Chapitre 19 : La mélodie d'une victoire amère

28 6 0
                                    

   — Veuillez acclamer... Soïli ! Hurla le présentateur d'une voix croissante.

Le corps fumant, le visage aussi fermé sévèrement que sublimé par le maquillage de ses yeux, le garçon montait sur scène d'un pas décidé. Il escalada les quelques marches de l'octogone en débarrassant ses épaules du peignoir or et pourpre assorti à son bas. Les lumières l'aveuglaient, son cœur battait tout autant que la première fois et ses muscles trépignaient d'une impatience paradoxale.

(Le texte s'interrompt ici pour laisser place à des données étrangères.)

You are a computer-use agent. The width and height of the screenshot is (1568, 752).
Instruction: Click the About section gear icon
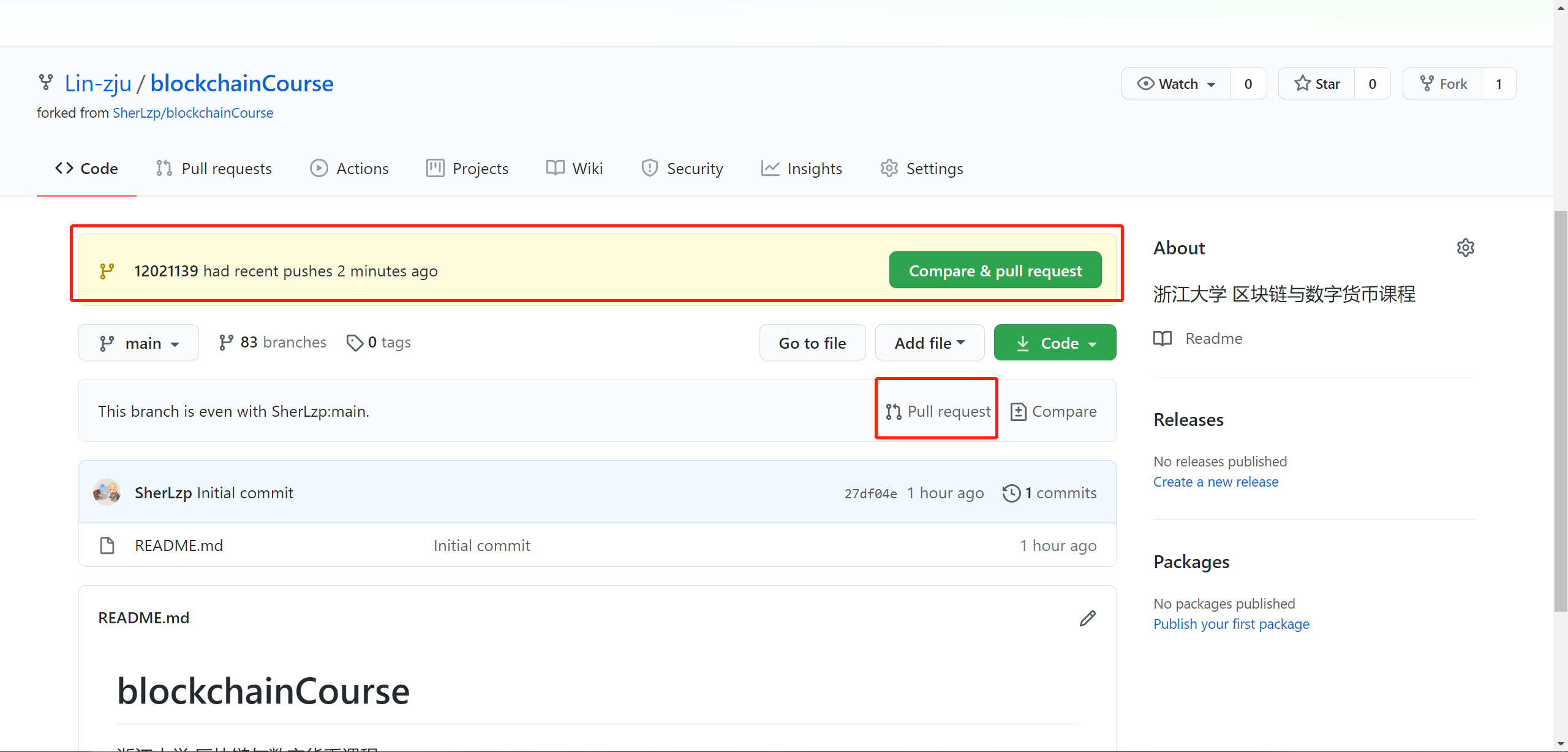pos(1465,248)
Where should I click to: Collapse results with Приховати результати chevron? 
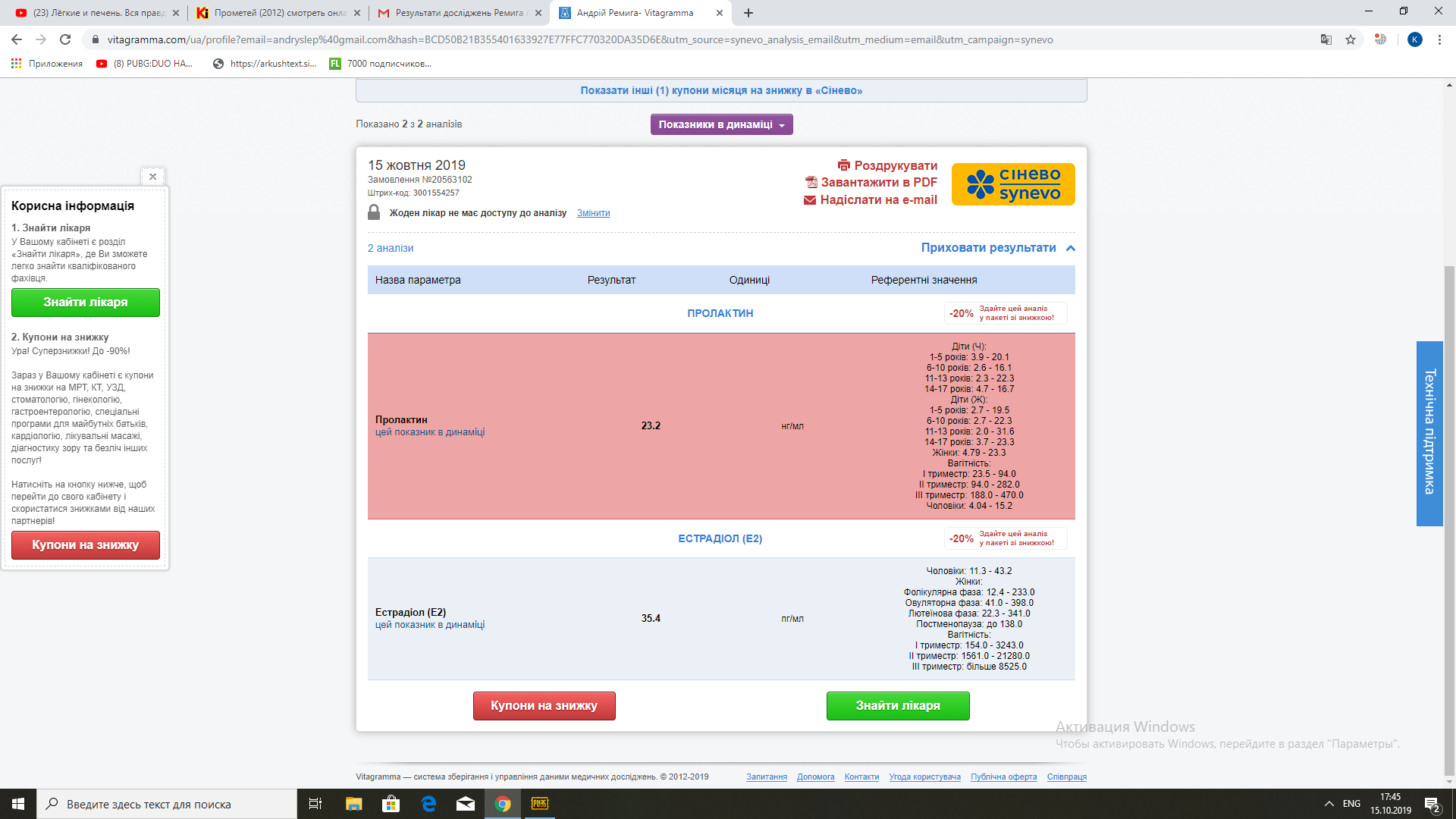(1071, 248)
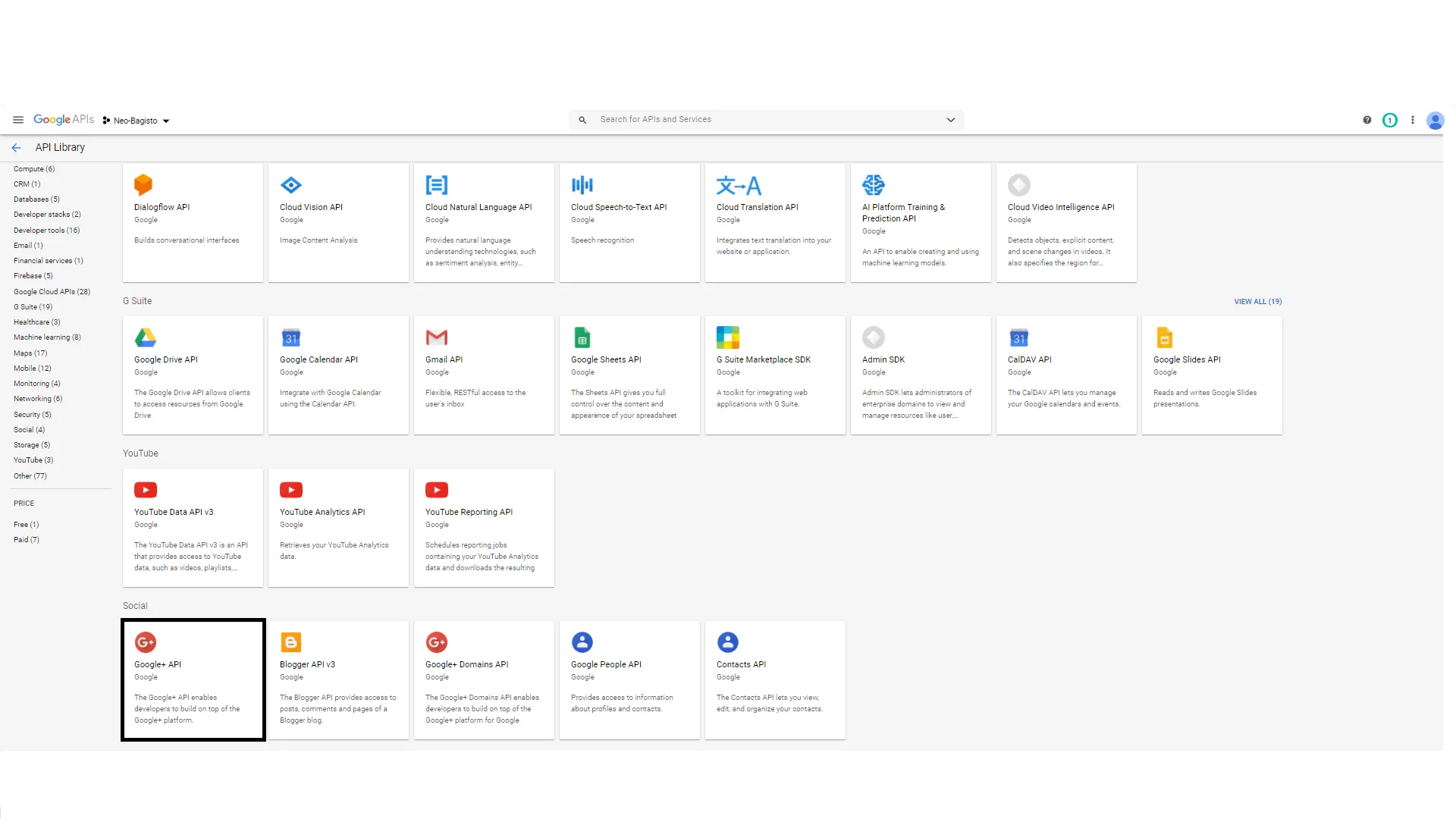Filter by the Free price option

(x=26, y=525)
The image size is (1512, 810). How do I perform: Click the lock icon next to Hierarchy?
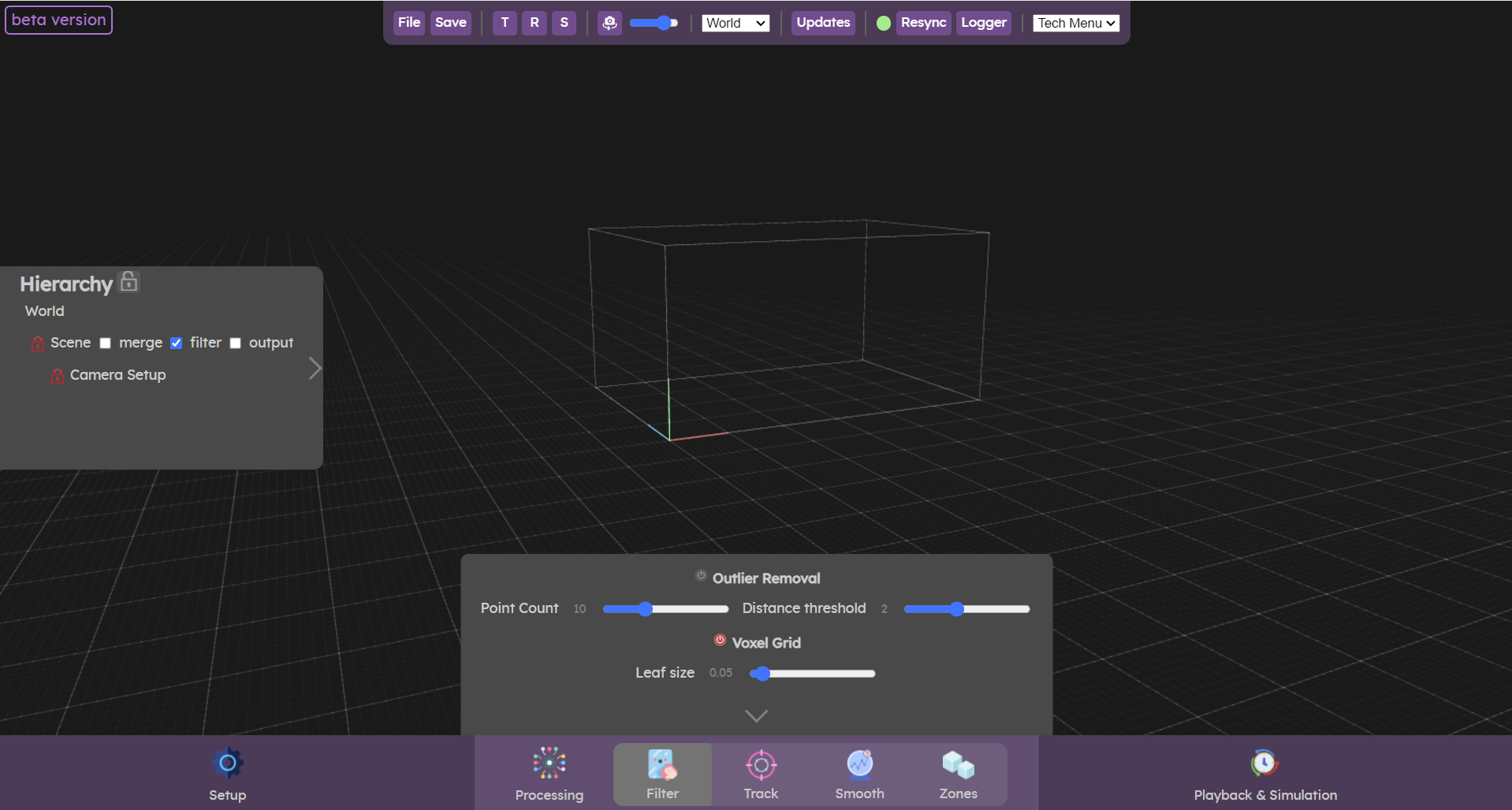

Apparut alors en face de lui Adam, un Irelandais au regard insistant. Ses cheveux noirs étaient enfermé dans un chignon haut, il dévorait nerveusement ses lèvres pincées et ses doigts frémissaient en des réflexes pulsionnels.

Un coup de sifflet retentit, puis un deuxième, et, à peine le dernier fut-il soufflé qu'Adam se trouvait déjà à moins d'un décimetre de Soïli, le poing fermé et prêt à atterir sur lui. Cette furtivité ne suffit pas à surprendre le lycéen qui le para d'un revers de poignet. Une douleur inconfortable croissa autour de son avant-bras mais il serra la mâchoire et riposta immédiatement avec un coup de pied retourné qu'il parvint à abattre parfaitement sur le menton de l'autre Junior.

Un soupir court et imperceptible s'échappa de ses lèvres, d'abord en raison de son effort mais surtout car il savait qu'il s'était gagné quelques secondes de répis, le temps qu'Adam se remît d'une telle douleur. Alors il avait soufflé là où d'autres auraient tenté d'en profiter pour accabler encore plus leur adversaire.

Enfin, il aurait soufflé si l'irlandais s'était écroulé mais, à sa grande surprise, il ne flancha pas d'un pouce. Ses coups se mirent à défiler rapidement, étouffant Soïli qui ne savait plus où donner de la tête pour se protéger. Un geste pas assez précis, un de trop ou un autre à contre temps pouvaient le mener à sa perte — un seul faux pas et il se retrouvait en enfer.

Cependant, s'il y avait une chose que Gessner avait retenu de son combat contre Hans, c'était bien qu'il fallait parfois prendre de mauvais coups pour en donner d'encore pires. Alors, en sentant un poing se diriger vers son ventre, Soïli attendit à peine qu'il atterît pour contracter ses abdos, glisser sa main derrière la nuque d'Adam et la tirer avec force vers son genou qui rencontra son visage en un choc bruyant. La sensation craquelante des os d'un nez qui s'écrase sous une rotule, mêlée à celle brûlante du sang fraîchement libéré, fit monter en Soïli une adrénaline des plus indécentes, une soif de faire souffrir qui avait dépassé celle, encore plus primaire, de survivre.

Et il dût se mordre la lèvre pour tenter de contenir son excitation et rester concentrer en même temps qu'Adam reculait d'un pas, le visage inchangé mis à part le filet rougeâtre qui s'échappait de ses narines. C'était comme si... il n'avait rien sentit du tout. Mais Gessner ne se découragea pas. A l'instant où son adversaire s'approcha, il sauta sur ses mains afin de rebondir et se mettre sur pied un mètre plus loin. La distance idéale pour qu'il pût étirer sa jambe en longueur pour frapper Adam en dessous du menton. Un coup de cette ampleur pouvait scinder une langue en deux, briser une mâchoire mal protégée et même faire n'importe qui perdre connaissance immédiatement en réponse au choc.

Mais Adam, lui, redressa la tête et sourit. Sourcils gravement froncés, yeux exagérément écarquillés et le nez dégoulinant, ses lèvres luisant de rouge s'était étiré pour découvrir toutes ses dents d'entre lesquelles s'echappaient encore et toujours plus de sang.

A ce moment précis, une seule chose retenait Gessner de fuir : le verrou sur la grille.

Il déglutit, se remit en garde, tenta de chasser ces frissons désagréables qui lui dechiraient le dos, d'ignorer cette voix qui lui hurlait de s'en aller, et fixa son regard empli d'effroi sur cette silhouette qui avançait déjà.